Just recently, I learned from one of his biographies that Pope John Paul II had decided to remove Romero as Archbishop of San Salvador. In fact, he signed the removal order on the morning of March 24th. In some ways, I’m grateful that Romero never lived to hear that dreadful news. His martyrdom became a spiritual explosion that continues to transform the church and the world.
Today, we remember Oscar Romero as a saint and a martyr, as a champion of the poor and prophet of justice. He calls us to live in solidarity with the poor and oppressed, to think with them, feel with them, walk with them, listen to them, serve them, stand with them, become one with them, and even die with them. In that preferential solidarity, he summons us to carry on his prophetic pursuit of justice and disarmament.

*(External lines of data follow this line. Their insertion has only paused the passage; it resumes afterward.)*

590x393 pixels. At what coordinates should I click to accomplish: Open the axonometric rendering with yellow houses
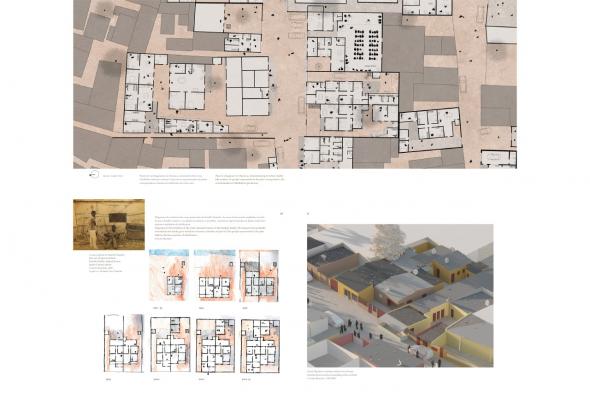coord(400,296)
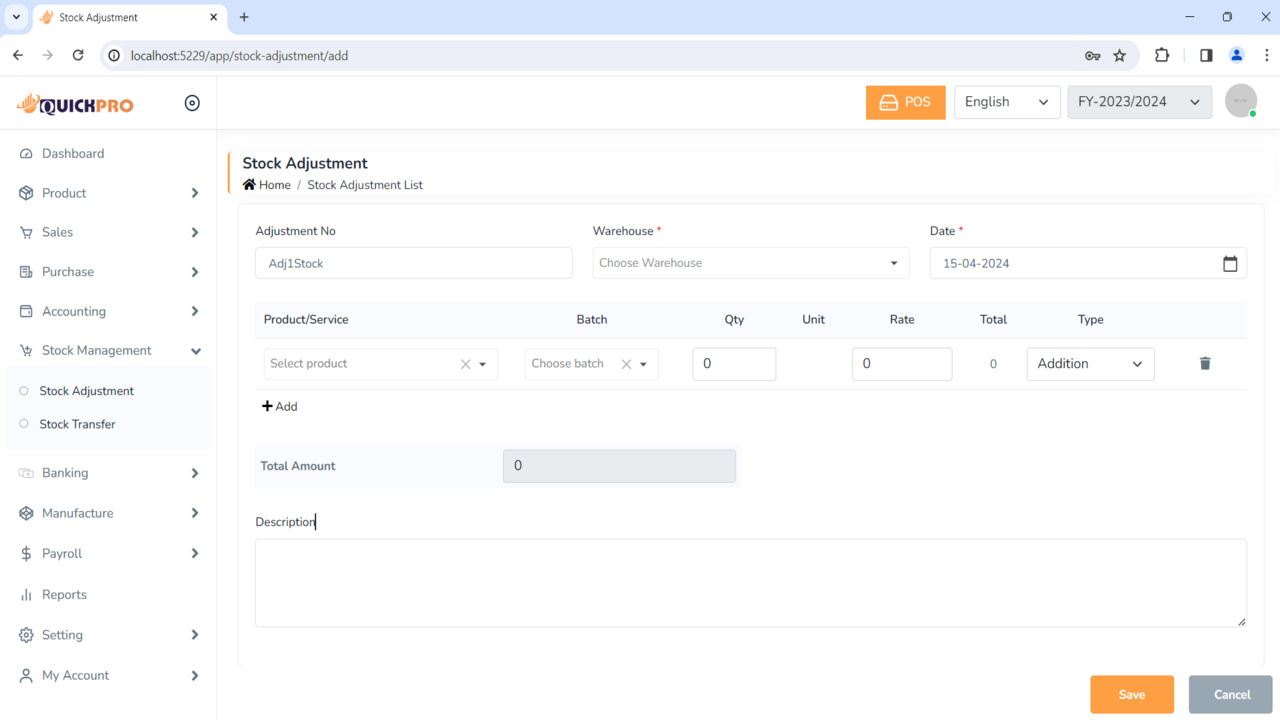Click the QuickPro logo
Viewport: 1280px width, 720px height.
coord(75,103)
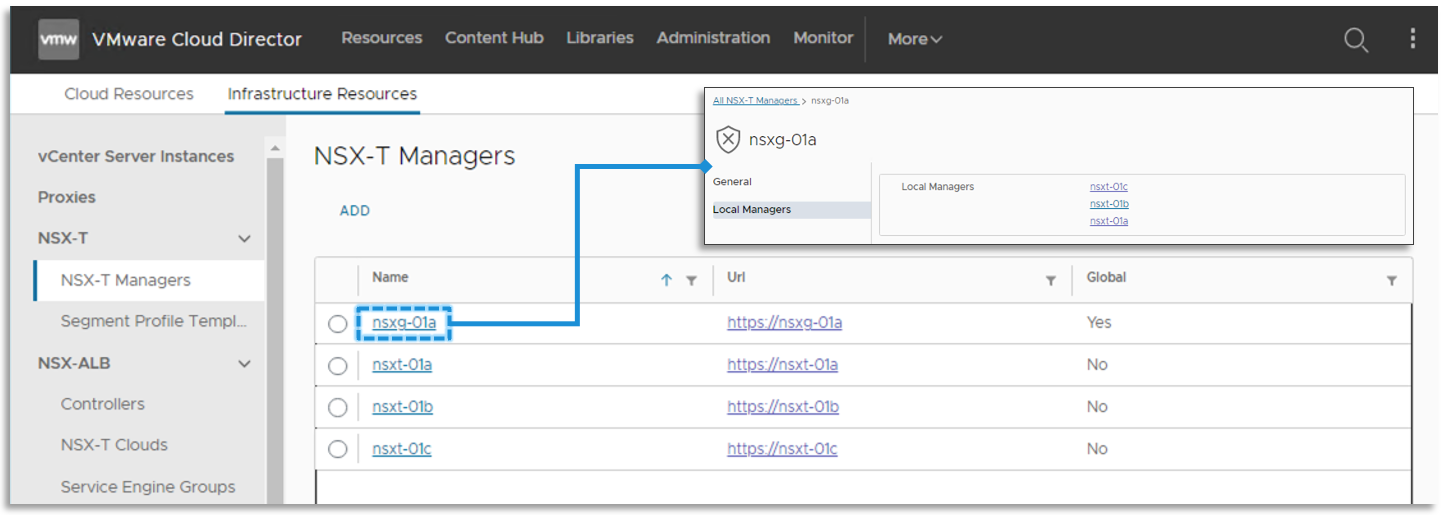Click the Name column sort arrow
The width and height of the screenshot is (1444, 515).
click(666, 281)
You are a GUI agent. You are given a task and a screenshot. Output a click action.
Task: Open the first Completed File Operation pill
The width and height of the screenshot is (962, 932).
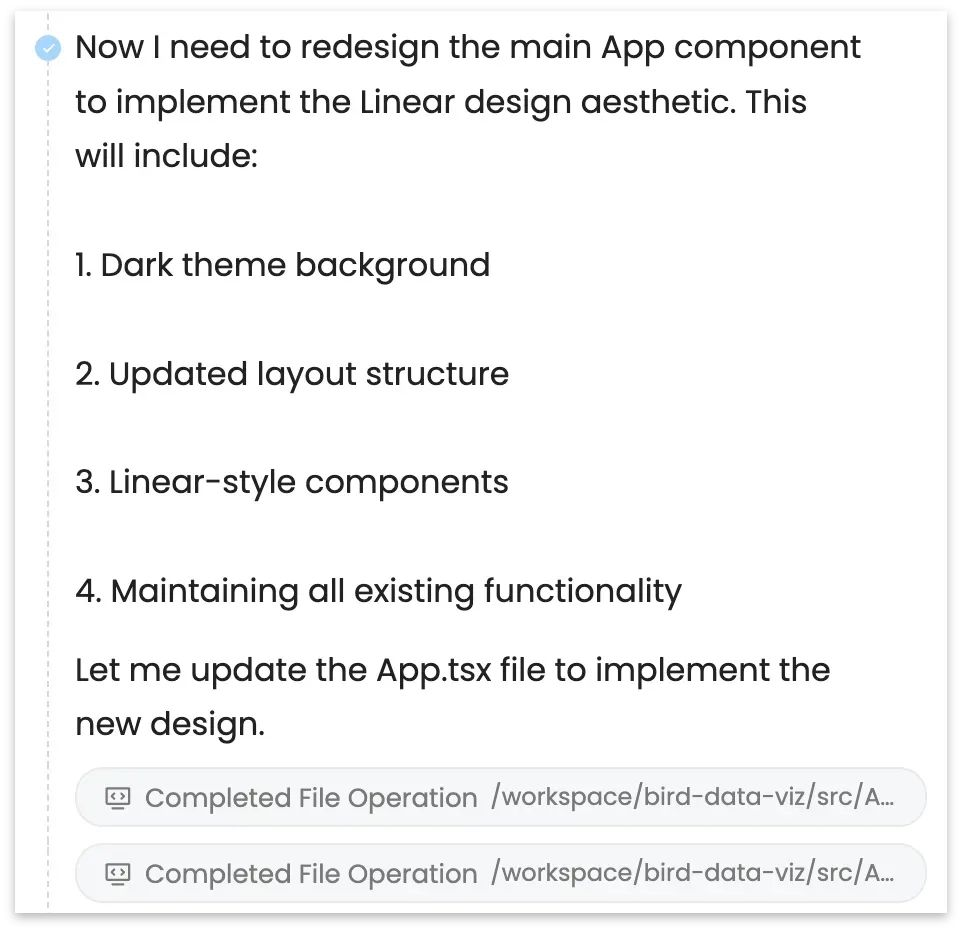(x=501, y=797)

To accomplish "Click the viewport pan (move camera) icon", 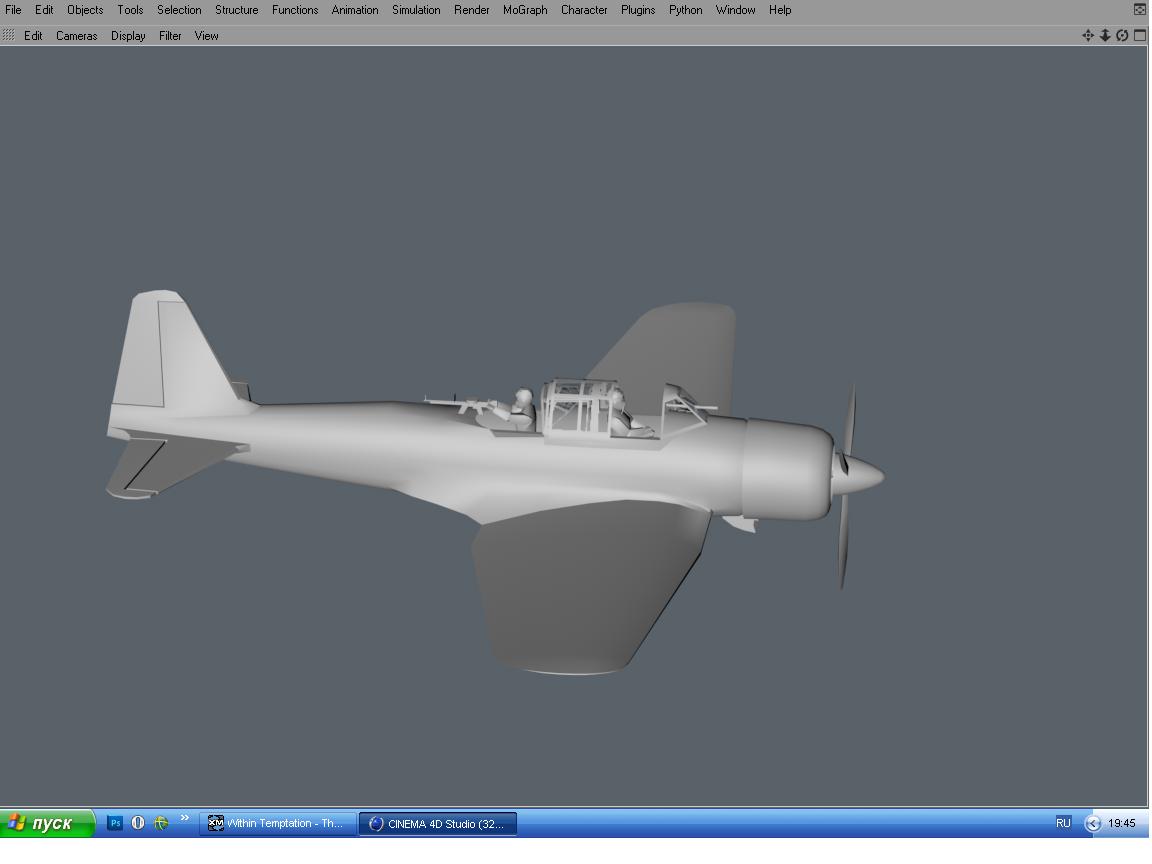I will click(1088, 35).
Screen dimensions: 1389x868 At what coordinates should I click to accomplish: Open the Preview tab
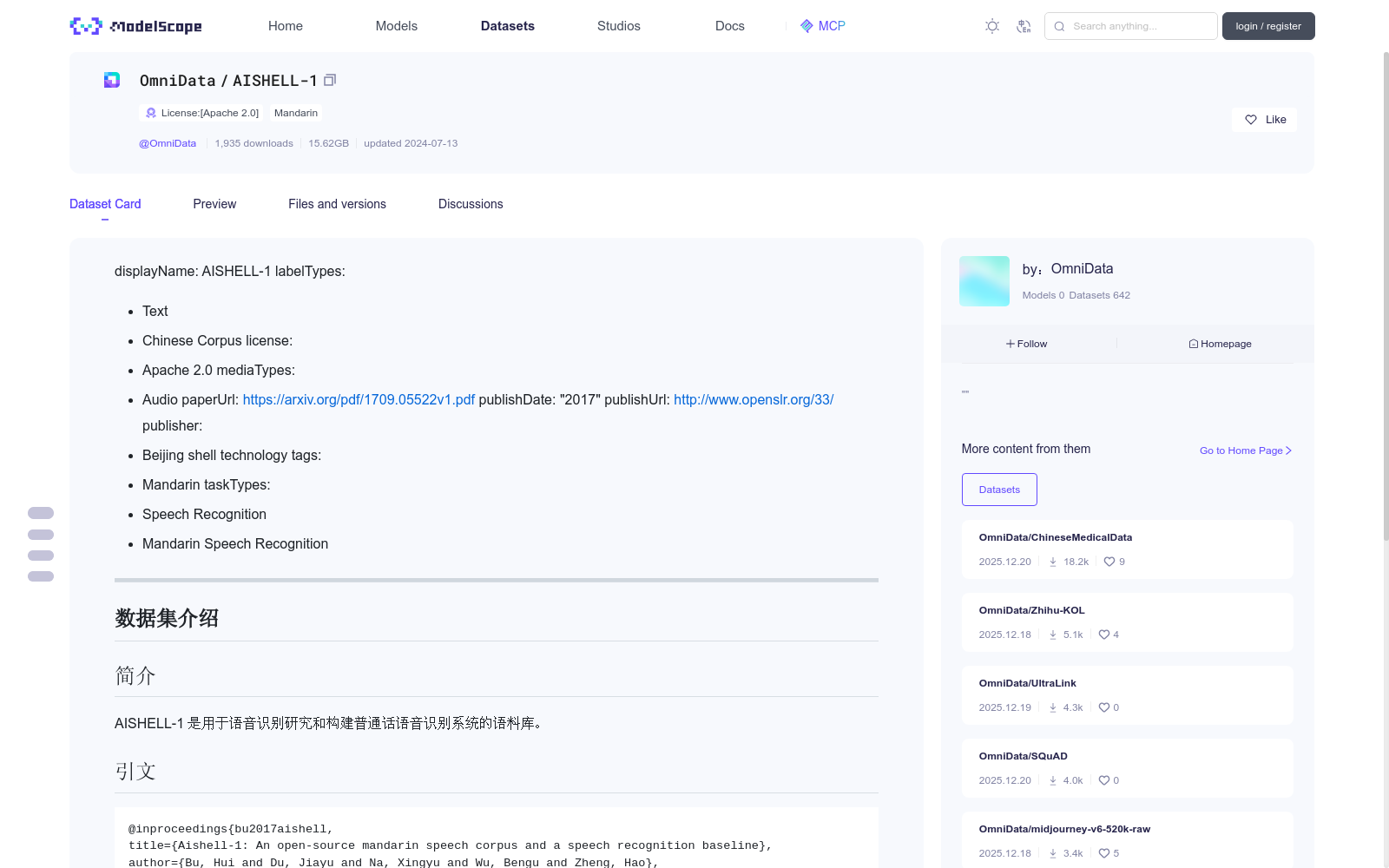[x=214, y=204]
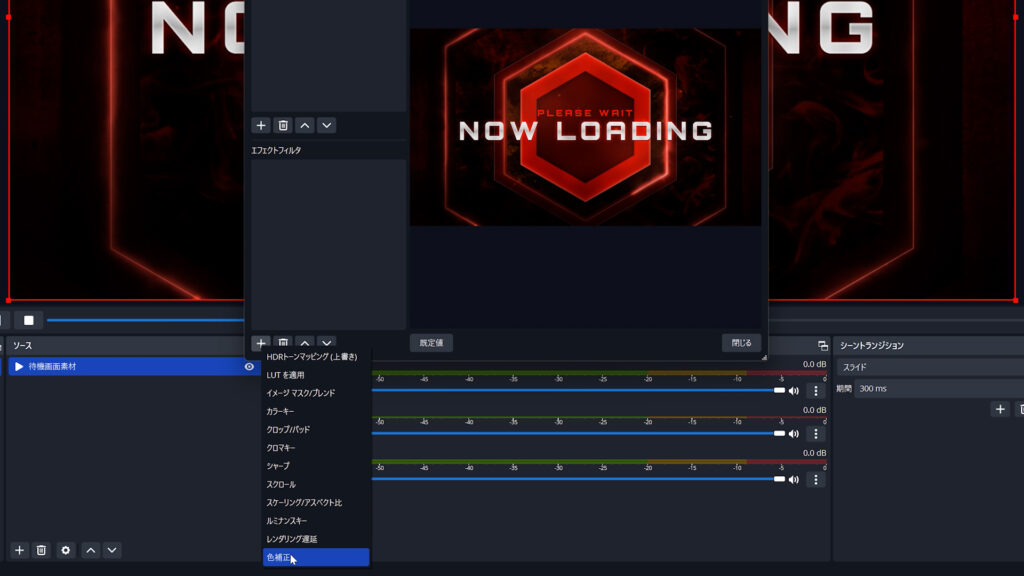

Thirty years later, as the wars and poverty continue, Romero’s conversion, death and resurrection push us to a deeper conversion on behalf of the world’s poor, especially to side with the latest victims of U.S. warmaking. His prophetic example challenges us to speak out as never before, and so to denounce Obama’s wars in Iraq and Afghanistan; our assassination training camps and execution chambers; our prisons and torture centers, such as Guantanamo; our corporate greed and unjust system; and our lack of funding for food, clothing, education, jobs, housing and true universal healthcare. Romero named war and poverty as sinful, idolatrous, and demonic; we need to do the same with the same faith, force and determination.
During one of the first anniversaries of Romero’s death, Salvadorans distributed posters with a black and white photo of Romero and a caption that read, “We Want More Bishops Like Romero!” I sure wish we had more bishops and priests like Romero today. We certainly have one–our own hero, Bishop Thomas Gumbleton. But I think Romero sets a new standard, which should be heralded and taught around the world. Not only should he be canonized and widely honored, he should be studied and taught as the model priest and bishop, the model Catholic and Christian.
I know we cannot wait for that day to come, for the conversion of others. We need to be converted ourselves and carry on Romero’s prophetic work. That’s the best way to remember Saint Oscar Romero—to do what we can, serve those in need, advocate for justice, speak up for peace, and follow the nonviolent Jesus. In that way, Romero rises in us, Christ rises in us, God’s reign is welcomed and our resurrection is assured.